IV.

LA REVOLUCIÓN DE 1898

Volví al Mac-Cullock para ordenar la descarga del equipaje y efectos de guerra que traía, habiendo tenido ocasión de encontrar en aquellas aguas de Cavite á varios revolucionarios de Bataan, á quienes entregué dos pliegos que contenían órdenes de levantamiento para la citada provincia y la de Zambales.

Antes de fondear en el Arsenal, encontré también varias bancas llenas de revolucionarios de Kawit, mi pueblo natal, los cuales me manifestaron que hacía dos semanas esperaban mi llegada, anunciada por los mismos americanos. No poca alegría sentí al ver á mis paisanos y parientes, antiguos compañeros de la temeraria campaña del 96 al 97. Aproveché aquella primera ocasión, pisando apenas la Comandancia de Marina en el Arsenal á las 4 de la tarde, para entregarles las demás órdenes de levantamiento.

Continué toda aquella noche con mis compañeros escribiendo más y más órdenes y circulares para el mismo fin; pues sin explicar cómo ni de qué manera, aglomerábanse despachos de todas partes, pidiendo noticia de mi llegada, á la vez que consignas para levantarse contra los españoles.

Dios, sin duda alguna, tenía señalado aquel momento para el derrumbamiento del imperio español en Filipinas, porque mí inesperada llegada no podía ser saludada ni sabida, con la rapidez y publicidad que aquellos hechos demuestran. Sesenta y dos voluntarios de San Roque y Caridad, armados de Remington y Maüser, organizados por los españoles, se presentaron al día siguiente, poniéndose incondicionalmente á mis órdenes. Al principio se alarmaron las fuerzas americanas por la llegada de dichos voluntarios y por precaución tomaron posiciones para defender la entrada del Arsenal; mas, enterado yo del caso, bajé á ver á dichos voluntarios, trasmitiéndoles órdenes de guardar el puesto de Dalajican, al objeto de impedir la entrada de las tropas españolas, que, según recientes noticias, así lo intentaban.

Sabedores los americanos de lo ocurrido, se tranquilizaron, y dando la consigna correspondiente á toda la tropa americana, se ordenó al Comandante del Petrell para que me fueran entregados los 62 fusiles y municiones ofrecidos por el Almirante, como así, en efecto, se llevó á cabo; pues al poco tiempo, á eso de las 10 del dia, las lanchas del Petrell traían y desembarcaban en el dique del Arsenal el referido armamento, que fue enseguida distribuido á los presentados, que por millares acudían pidiendo un puesto en las filas de la revolución y un fusil para ir á las avanzadas.

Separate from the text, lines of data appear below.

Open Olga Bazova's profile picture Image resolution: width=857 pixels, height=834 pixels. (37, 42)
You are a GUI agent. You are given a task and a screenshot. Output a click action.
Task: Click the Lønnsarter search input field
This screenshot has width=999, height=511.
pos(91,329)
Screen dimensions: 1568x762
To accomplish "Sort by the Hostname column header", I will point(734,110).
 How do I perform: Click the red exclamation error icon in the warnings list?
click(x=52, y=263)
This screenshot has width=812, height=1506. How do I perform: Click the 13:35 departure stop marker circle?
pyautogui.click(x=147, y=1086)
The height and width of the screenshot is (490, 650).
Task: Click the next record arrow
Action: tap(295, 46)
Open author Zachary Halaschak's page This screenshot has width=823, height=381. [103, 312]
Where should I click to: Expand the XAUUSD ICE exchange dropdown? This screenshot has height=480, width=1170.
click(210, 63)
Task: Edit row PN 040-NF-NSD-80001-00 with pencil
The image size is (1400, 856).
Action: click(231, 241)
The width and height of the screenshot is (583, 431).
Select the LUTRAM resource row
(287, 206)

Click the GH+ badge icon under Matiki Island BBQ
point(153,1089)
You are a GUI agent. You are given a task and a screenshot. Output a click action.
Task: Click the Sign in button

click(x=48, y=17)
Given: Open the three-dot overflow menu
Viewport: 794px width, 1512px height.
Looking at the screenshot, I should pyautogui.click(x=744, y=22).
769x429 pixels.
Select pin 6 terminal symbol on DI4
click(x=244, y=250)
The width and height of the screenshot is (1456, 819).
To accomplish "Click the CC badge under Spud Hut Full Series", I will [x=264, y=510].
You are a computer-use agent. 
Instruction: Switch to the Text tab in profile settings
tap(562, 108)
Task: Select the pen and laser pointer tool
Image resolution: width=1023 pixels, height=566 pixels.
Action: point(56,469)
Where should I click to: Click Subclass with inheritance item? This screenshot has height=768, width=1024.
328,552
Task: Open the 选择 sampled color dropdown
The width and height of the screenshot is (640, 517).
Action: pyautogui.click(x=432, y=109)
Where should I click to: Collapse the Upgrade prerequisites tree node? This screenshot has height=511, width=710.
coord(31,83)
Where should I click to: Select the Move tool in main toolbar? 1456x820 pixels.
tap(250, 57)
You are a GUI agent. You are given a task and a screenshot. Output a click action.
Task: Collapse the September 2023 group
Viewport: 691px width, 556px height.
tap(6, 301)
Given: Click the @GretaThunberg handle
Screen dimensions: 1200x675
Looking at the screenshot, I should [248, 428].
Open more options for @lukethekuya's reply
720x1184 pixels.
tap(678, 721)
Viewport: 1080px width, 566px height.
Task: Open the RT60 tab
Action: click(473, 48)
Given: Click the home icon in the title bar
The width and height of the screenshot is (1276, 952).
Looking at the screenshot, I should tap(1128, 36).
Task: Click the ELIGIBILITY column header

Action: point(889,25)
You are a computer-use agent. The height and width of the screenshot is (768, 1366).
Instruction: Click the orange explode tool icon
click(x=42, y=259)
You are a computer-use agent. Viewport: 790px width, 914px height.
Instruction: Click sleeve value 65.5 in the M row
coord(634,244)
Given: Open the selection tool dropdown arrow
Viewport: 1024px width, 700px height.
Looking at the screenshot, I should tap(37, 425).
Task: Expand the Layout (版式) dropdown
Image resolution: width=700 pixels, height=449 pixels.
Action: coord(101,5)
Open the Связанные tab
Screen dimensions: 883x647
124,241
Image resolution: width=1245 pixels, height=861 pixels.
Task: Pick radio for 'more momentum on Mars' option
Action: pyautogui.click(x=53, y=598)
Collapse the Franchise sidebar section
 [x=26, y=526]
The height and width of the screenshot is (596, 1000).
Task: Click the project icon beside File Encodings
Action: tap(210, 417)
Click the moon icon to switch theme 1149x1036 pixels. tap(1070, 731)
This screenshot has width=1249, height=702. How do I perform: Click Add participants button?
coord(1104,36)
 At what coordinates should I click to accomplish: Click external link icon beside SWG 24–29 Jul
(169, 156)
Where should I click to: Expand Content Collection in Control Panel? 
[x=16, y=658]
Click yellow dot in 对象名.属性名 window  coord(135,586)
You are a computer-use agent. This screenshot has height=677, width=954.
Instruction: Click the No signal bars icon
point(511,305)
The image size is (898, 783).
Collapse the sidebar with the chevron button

En la noche de aquel dia, 20 de Mayo, se me presentó el antiguo Jefe revolucionario, Sr. Luciano San Miguel, hoy General de Brigada, á recibir órdenes, que le fueron dadas, para el levantamiento, de las provincias de Manila, Laguna, Batangas, Tayabas, Bulakan, Morong, Pampanga, Tarlak, Nueva Ecija y otras del Norte de Luzón, saliendo aquella misma noche, el Señor San Miguel á ejecutarlas.

Los dias 21, 22, 23 y demás del propio mes hubo un continuado desfile de revolucionarios presentados para tomar parte en el movimiento, de tal modo, que tuve necesidad de salir del Arsenal y pasar á otra casa del mismo Cavite, para dejar tranquilos á los marinos que guarnecían aquel establecimiento.